In the present method, stretching the image with various sets of limits are tried. The multiple sets of optional contrast stretch limits is found in the following second step: The image is divided into M blocks. Successfully experiments were conducted with M E [6,40], but other values are also possible. For each block, the stretch limits, {low_in^m, high_in^m}_{m=1 . . . M}, are calculated independently. The stretch limits can be defined as the minimum and maximum pixels value in the block, or as the bottom d % and the top d % of all pixel values in the block, where d∈[0,1]. In some embodiments, the contrast stretch limits are sometimes defined by the number and magnitude of the edges in each of the blocks. The value of d % is optionally determined by the number of edges in each block. For blocks with a large number of edges, it may be inferred that there are enough features in the block, so d % will be low. For blocks with a small amount of edges, d % will be very high. In the present implementation, the edge map is generated by, e.g., a Canny edge detector algorithm (Canny, John. “A computational approach to edge detection.” Readings in computer vision. Morgan Kaufmann, 1987. 184-203.)

As an alternative to dividing the image into M blocks, the different sets of contrast stretch limits may be calculated, for example, based on a histogram of the entire image, or differently.

In the third step of the algorithm, for each of the m limits, M new images are generated by contrast stretching according to Eq. 6 using the different limits calculated in step two.

__Supplied material__:
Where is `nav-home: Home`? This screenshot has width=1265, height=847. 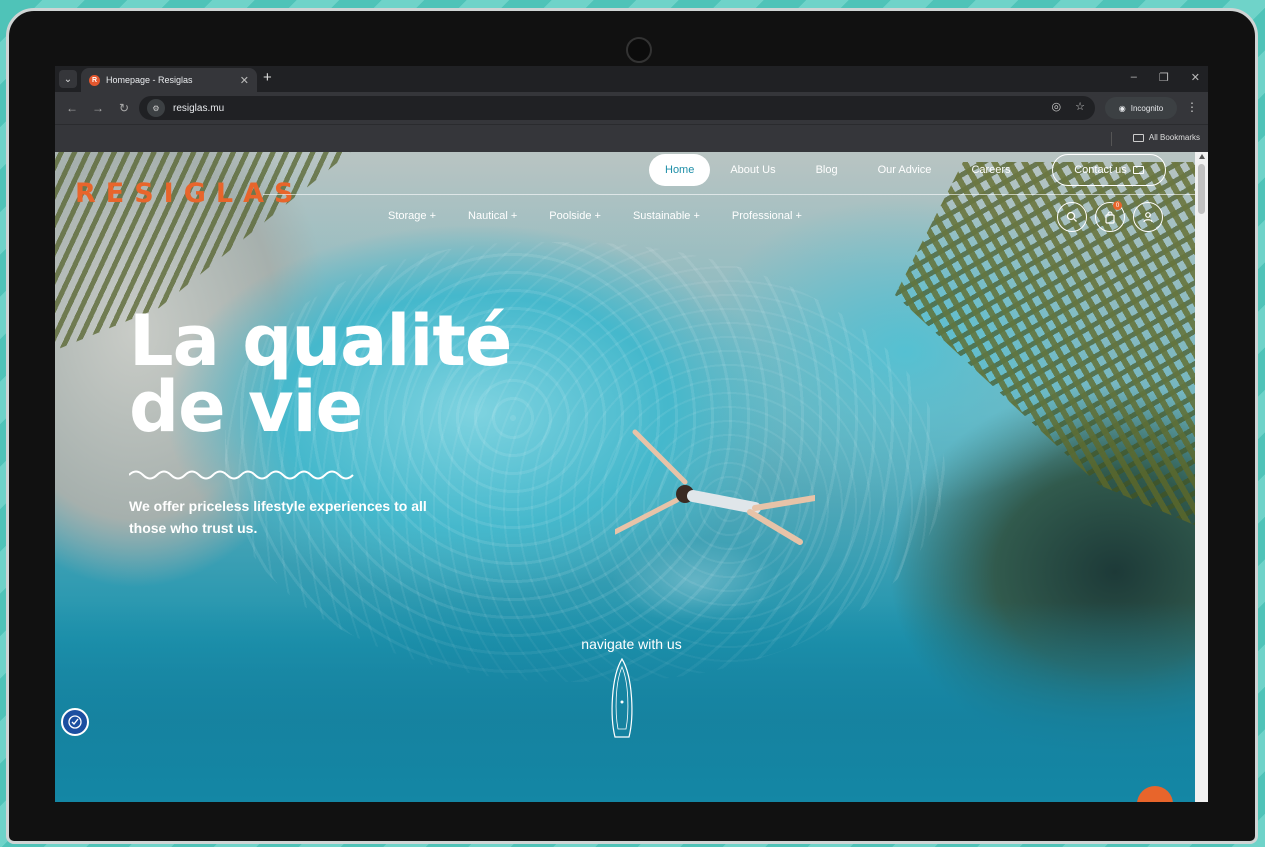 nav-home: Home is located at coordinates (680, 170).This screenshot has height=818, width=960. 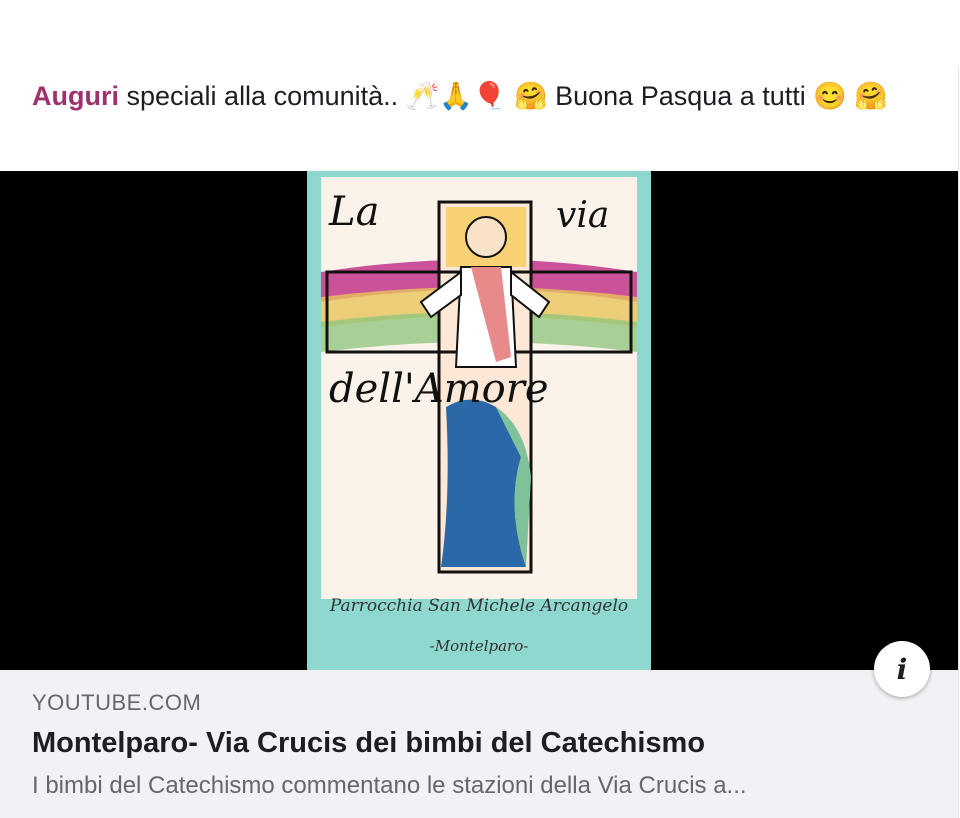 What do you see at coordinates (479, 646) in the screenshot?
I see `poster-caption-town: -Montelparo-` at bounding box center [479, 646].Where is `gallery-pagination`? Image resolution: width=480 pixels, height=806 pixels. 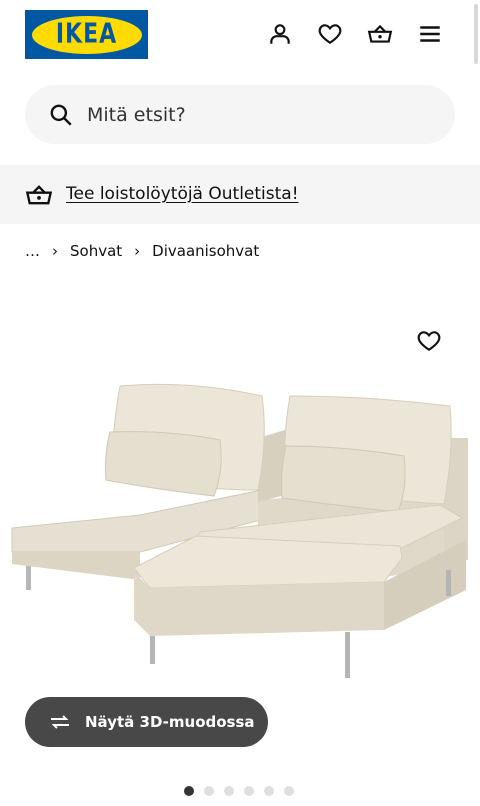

__Check your understanding__:
[1] According to the passage on contrast stretch limits, why is d % set low for blocks that have many edges? Answer in one to three sentences.
[2] Summarize the passage on contrast stretch limits in two sentences.
[3] Extend the description of multiple contrast stretch limits, starting after its final sentence.

__Solved problems__:
[1] A block with a large number of edges can be taken to contain enough features. Because of this, the bottom and top percentage d % used to set its stretch limits is kept low.

[2] The method divides the image into M blocks and calculates stretch limits for each block independently, either as the minimum and maximum pixel values or as the bottom and top d % of values. The value of d % may depend on the number of edges found by a detector such as Canny, and in the third step M new images are generated by contrast stretching with these different limits, although the limits could also come from a histogram of the whole image.

[3]
$\begin{matrix} I_{stretched}^{m} = (I_{original} - {low}_{i n}) \cdot (\frac{{high}_{out} - {low}_{out}}{{high}_{in}^{m} - {low}_{in}^{m}}) + {low}_{out}, m = 1 \dots M & (7) \end{matrix}$

In the fourth step of the algorithm, the M images generated in the third step are fused using a multiscale decomposition with an appropriate criterion. In one case, three multi-scale decompositions are generated for each one of the M images. The first is a Laplacian decomposition (Peter J Burt and Edward H Adelson. The Laplacian pyramid as a compact image code. In Readings in Computer Vision, pages 671-679. Elsevier, 1987) L_n^m, m∈[1, M], n∈[1, N], where N is the number of levels in the pyramid. The second decomposition is a gradient pyramid, D_n^m, m∈[1, M], n∈[1, N]. The gradient pyramid is calculated as the magnitude of the gradient on a Gaussian pyramid in each level. The third decomposition is a Gaussian pyramid of a color constancy criterion. The color constancy criterion is calculated for each image by calculating the variance of the mean of each channel in different environments of the image. The environments are determined by the blocks that the image was divided to. The gradient and Gaussian pyramids are used as a pixelwise fusion criterion and/or method as follows:

- a) The gradient's magnitudes are sorted for each pixel

K_n(x)={sort{D_n^m(x)},n=1 . . . N,m∈[1,M] (8)

- b) From the top P number of images, the image with the lowest color constancy grade is selected for each pixel.

K_n(x)=argmin{{k_n^m(x)},n=1 . . . N, (9)

- c) Then, the Laplacian pyramid of the enhanced image is created:

L
_n
^new(x)=L_n^[Kⁿ^(x)](x),n=1 . . . N. (10)

The enhanced image is reconstructed from its pyramid L^newby a standard Laplacian pyramid reconstruction and then combine the color channels to yield the final reconstructed image.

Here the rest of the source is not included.